What the exercise asks → When you reach the records, transcribe each one exactly.

(Stored records)
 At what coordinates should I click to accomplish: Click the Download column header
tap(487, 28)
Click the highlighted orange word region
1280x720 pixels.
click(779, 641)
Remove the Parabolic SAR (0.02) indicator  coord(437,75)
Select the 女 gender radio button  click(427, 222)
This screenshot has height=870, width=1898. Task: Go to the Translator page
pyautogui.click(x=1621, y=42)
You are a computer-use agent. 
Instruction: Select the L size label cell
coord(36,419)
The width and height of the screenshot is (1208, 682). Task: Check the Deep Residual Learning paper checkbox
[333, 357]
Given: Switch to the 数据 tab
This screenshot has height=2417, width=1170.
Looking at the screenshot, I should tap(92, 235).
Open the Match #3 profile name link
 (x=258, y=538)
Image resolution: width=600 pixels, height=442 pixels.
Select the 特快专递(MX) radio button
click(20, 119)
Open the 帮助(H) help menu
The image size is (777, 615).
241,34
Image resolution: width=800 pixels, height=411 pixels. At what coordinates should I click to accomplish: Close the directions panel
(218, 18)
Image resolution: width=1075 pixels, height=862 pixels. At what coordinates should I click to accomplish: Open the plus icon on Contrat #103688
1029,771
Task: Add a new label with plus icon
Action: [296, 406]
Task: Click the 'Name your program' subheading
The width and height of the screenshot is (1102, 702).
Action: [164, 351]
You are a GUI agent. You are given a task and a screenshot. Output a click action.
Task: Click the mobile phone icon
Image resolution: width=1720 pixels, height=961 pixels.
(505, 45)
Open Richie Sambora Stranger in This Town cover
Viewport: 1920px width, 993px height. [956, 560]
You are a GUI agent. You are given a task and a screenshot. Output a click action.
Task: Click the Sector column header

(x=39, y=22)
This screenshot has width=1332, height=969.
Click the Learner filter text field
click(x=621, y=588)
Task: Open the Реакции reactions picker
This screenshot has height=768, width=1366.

Task answer →
 At what coordinates should I click to accomplish: Click the Download column header
tap(487, 28)
Click the highlighted orange word region
1280x720 pixels.
click(779, 641)
Remove the Parabolic SAR (0.02) indicator  coord(437,75)
Select the 女 gender radio button  click(427, 222)
This screenshot has height=870, width=1898. Task: Go to the Translator page
pyautogui.click(x=1621, y=42)
You are a computer-use agent. 
Instruction: Select the L size label cell
coord(36,419)
The width and height of the screenshot is (1208, 682). Task: Check the Deep Residual Learning paper checkbox
[333, 357]
Given: Switch to the 数据 tab
This screenshot has height=2417, width=1170.
Looking at the screenshot, I should tap(92, 235).
Open the Match #3 profile name link
 (x=258, y=538)
Image resolution: width=600 pixels, height=442 pixels.
Select the 特快专递(MX) radio button
click(20, 119)
Open the 帮助(H) help menu
The image size is (777, 615).
241,34
Image resolution: width=800 pixels, height=411 pixels. At what coordinates should I click to accomplish: Close the directions panel
(218, 18)
Image resolution: width=1075 pixels, height=862 pixels. At what coordinates should I click to accomplish: Open the plus icon on Contrat #103688
1029,771
Task: Add a new label with plus icon
Action: [296, 406]
Task: Click the 'Name your program' subheading
The width and height of the screenshot is (1102, 702).
Action: [164, 351]
You are a GUI agent. You are given a task and a screenshot. Output a click action.
Task: Click the mobile phone icon
Image resolution: width=1720 pixels, height=961 pixels.
(505, 45)
Open Richie Sambora Stranger in This Town cover
Viewport: 1920px width, 993px height. [956, 560]
You are a GUI agent. You are given a task and a screenshot. Output a click action.
Task: Click the Sector column header

(x=39, y=22)
This screenshot has width=1332, height=969.
Click the Learner filter text field
click(x=621, y=588)
Task: Open the Реакции reactions picker
This screenshot has height=768, width=1366.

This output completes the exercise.